* _Things to do_
A) Translate this sentence from the article on SFTAS grants and the National Chart of Accounts into Spanish: "The coordinator observed that while some states had properly domesticated the NCoA in the past, many still struggle to accurately report according to the set requirements."
B) Based on the article on SFTAS grants and the National Chart of Accounts, decide whether each statement agrees with the text. For each, answer yes or no and quote the deciding words.
(i) SFTAS is a $1.5 billion programme supported by the World Bank.
(ii) The hands-on technical budget walk-through workshops ran until the end of March 2021.
(iii) The Independent Verification Agent is the Office of the Auditor General of the Federation.
C) From the article on SFTAS grants and the National Chart of Accounts, write out the passage starting with "Budget and National Planning to" and going on through "and Does requirements.".

* _Document excerpt_
The Federal Government may tie next disbursement of grants under States’ Fiscal Transparency Accountability and Sustainability (SFTAS) due for collection by state governments to domestication of National Chart of Account (NCoA).

 

NCoA provides a standard template approved by the Federation Account Allocation Committee (FAAC) to be domesticated by all levels of government for the purposes of planning, budgeting, accounting, and reporting of their financial transactions. SFTAS, a $1.5 billion Federal Government’s programme, supported by the World Bank, aims to strengthen fiscal governance at the state level.

 

A statement issued yesterday in Abuja by Ibrahim Mohammed, Communication Specialist, SFTAS Programme Coordination, quoted Mr. Stephen Okon, the National Programme Coordinator of the SFTAS as saying that the programme for results 2020 Annual Performance Assessment (APA) and COVID 19 related Disbursement Linked Indicators (DLIs) was due in 2021. He stated this while declaring open a one-day NCoA sensitization workshop organised by the Nigeria Governors’ Forum (NGF) for the Independent Verification Agent (IVA). The IVA is the Office of the Auditor General of the Federation (OAuGF). According to him, upon full adoption, citizens will be able to track across all states, budget line items by ministries, departments and agencies, economic transaction, fund type, function, programme and location. He submitted that “the adoption of National Chart of Accounts (NCoA) by state governments will strengthen the country’s national accounting and budget monitoring; promoting greater transparency and accountability at all levels of government.”

 

The coordinator observed that while some states had properly domesticated the NCoA in the past, many still struggle to accurately report according to the set requirements.

 

To assist states with the domestication process, the Federal Ministry of Finance Budget and National Planning, in collaboration with the Nigeria Governors’ Forum (NGF), had provided technical assistance in the form of advisory and capacity building training for budget officials across the 36 states.

 

The exercise, which began with a series of sensitisation workshops in October 2020, was succeeded by hands-on technical budget walk-through workshops that ran till the end of January 2021.

 

This was supported by the dissemination of carefully designed reporting templates and self-paced video tutorials on NCoA domestication.

 

Speaking in the same vein, the Director General, Nigeria Governors’ Forum (NGF), Mr. Asishana Okauru, explained that “the objective of the collaboration is to ensure that no state is left behind. Every state should get the support it requires to deliver on the agreed reforms.”

 

The NGF is one of the implementing partners contracted by the SFTAS Programme Coordination Unit (PCU) of the Federal Ministry of Finance,

 

Budget and National Planning to deliver capacity building activities that will assist the states to domesticate necessary reforms of the SFTAS programme and meet the eligibility criteria and Does requirements.

 

Okauru announced that, at the moment, 36 states were adjudged to have met the eligibility criterion of preparing their FY’19 audited financial statements in accordance with International Public Sector Accounting Standards and published same online by August 31, 2020.

 

However, preparing the 2021 budget in line with NCoA and publishing it online remains the eligibility requirement for the 36 states to qualify for performancebased grants under the States’ Fiscal Transparency,

 

Accountability and Sustainability (SFTAS) 2020 Annual Performance Assessment (APA) and for its COVID-19 related DLIs due in 2021.

 

He adds that in the coming months, the agents will be verifying states’ compliance with the NCoA requirement for the FY’21 budget and the 2020 SFTAS eligibility criteria.

* _Supplied information_
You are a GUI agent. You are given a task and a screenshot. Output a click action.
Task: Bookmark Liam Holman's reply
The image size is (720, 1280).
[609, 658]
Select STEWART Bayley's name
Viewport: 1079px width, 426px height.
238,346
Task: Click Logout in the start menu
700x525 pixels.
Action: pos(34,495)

* * *

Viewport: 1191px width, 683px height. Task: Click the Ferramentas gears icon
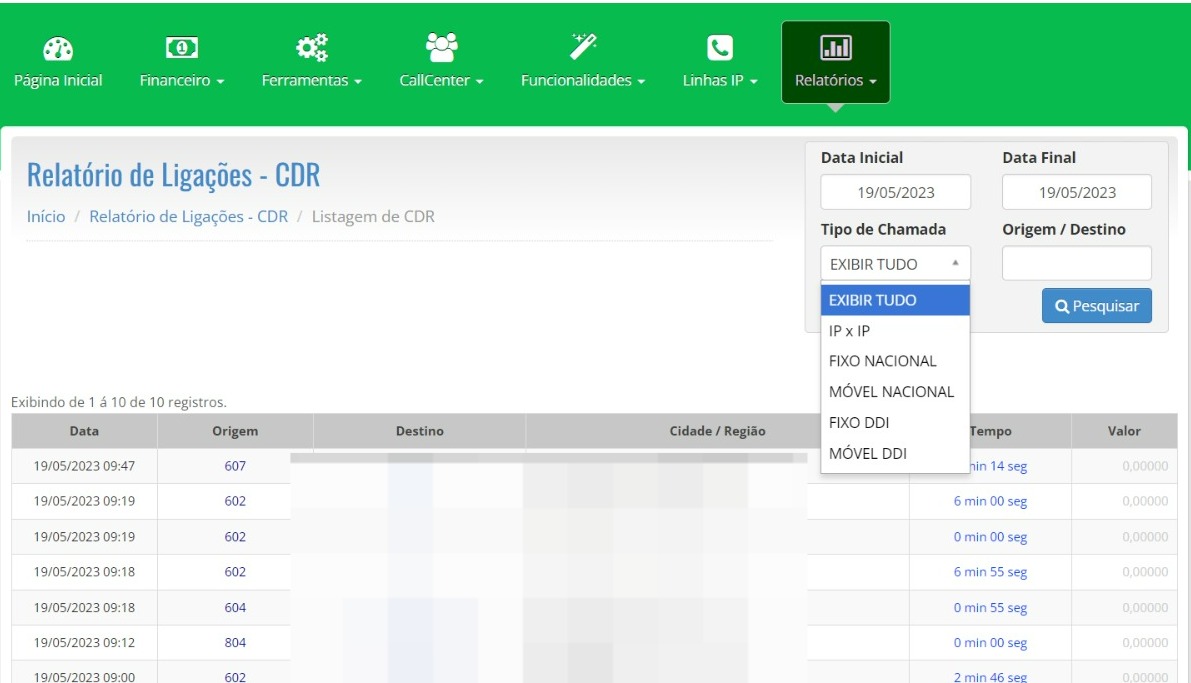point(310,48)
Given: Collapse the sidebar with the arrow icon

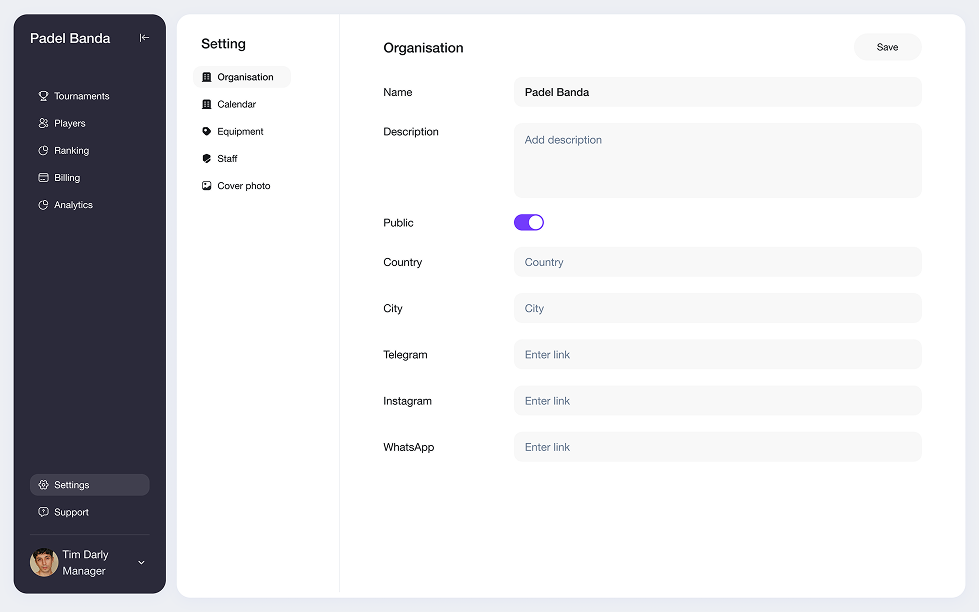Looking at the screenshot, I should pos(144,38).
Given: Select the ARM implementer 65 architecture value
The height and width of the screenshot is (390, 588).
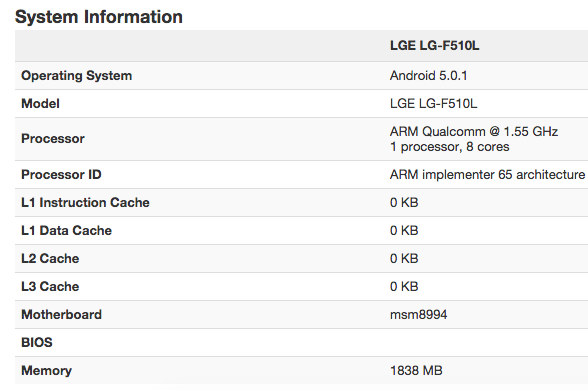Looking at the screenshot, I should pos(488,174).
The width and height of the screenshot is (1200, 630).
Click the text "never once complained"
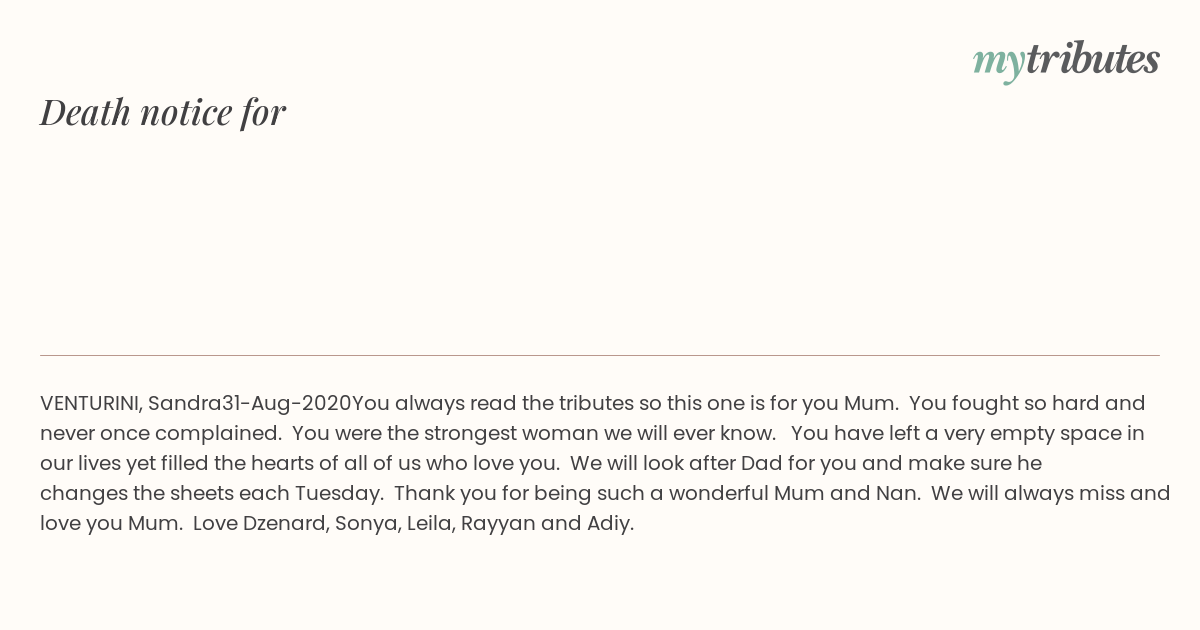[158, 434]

* _Results in order_
A) El coordinador observó que, si bien algunos estados habían adaptado adecuadamente el NCoA en el pasado, muchos todavía tienen dificultades para informar con precisión conforme a los requisitos establecidos.

B)
(i) Yes: "SFTAS, a $1.5 billion Federal Government’s programme, supported by the World Bank"
(ii) No: "hands-on technical budget walk-through workshops that ran till the end of January 2021"
(iii) Yes: "The IVA is the Office of the Auditor General of the Federation (OAuGF)."

C)
Budget and National Planning to deliver capacity building activities that will assist the states to domesticate necessary reforms of the SFTAS programme and meet the eligibility criteria and Does requirements.